Data drawn from a collection:
---------------
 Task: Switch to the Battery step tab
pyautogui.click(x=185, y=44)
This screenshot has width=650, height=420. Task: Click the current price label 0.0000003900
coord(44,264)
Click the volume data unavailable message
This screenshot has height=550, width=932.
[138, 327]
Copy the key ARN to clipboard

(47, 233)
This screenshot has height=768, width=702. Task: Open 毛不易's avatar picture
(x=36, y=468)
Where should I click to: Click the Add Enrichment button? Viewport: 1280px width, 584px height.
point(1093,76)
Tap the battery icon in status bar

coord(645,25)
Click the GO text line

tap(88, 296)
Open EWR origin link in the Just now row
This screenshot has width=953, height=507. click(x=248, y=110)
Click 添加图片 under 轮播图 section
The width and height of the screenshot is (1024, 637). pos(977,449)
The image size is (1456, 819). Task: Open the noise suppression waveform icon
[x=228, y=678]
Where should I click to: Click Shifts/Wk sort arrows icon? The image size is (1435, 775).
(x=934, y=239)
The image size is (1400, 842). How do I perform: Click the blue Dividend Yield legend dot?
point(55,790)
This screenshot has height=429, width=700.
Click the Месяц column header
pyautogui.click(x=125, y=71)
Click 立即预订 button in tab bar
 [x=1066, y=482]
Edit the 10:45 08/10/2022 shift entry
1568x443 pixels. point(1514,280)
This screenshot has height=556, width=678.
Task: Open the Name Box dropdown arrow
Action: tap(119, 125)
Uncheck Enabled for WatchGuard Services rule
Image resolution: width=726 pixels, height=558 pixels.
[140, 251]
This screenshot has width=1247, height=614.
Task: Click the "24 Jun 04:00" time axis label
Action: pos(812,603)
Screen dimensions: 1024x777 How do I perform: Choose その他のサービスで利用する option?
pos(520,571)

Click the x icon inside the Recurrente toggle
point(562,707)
---------------
* _TASK TO CARRY OUT_: Find each line in the items above that contains the word "perform", and copy every such line.

* _TASK ANSWER_:
The image size is (1400, 842). How do I perform: Click the blue Dividend Yield legend dot?
Screen dimensions: 1024x777 How do I perform: Choose その他のサービスで利用する option?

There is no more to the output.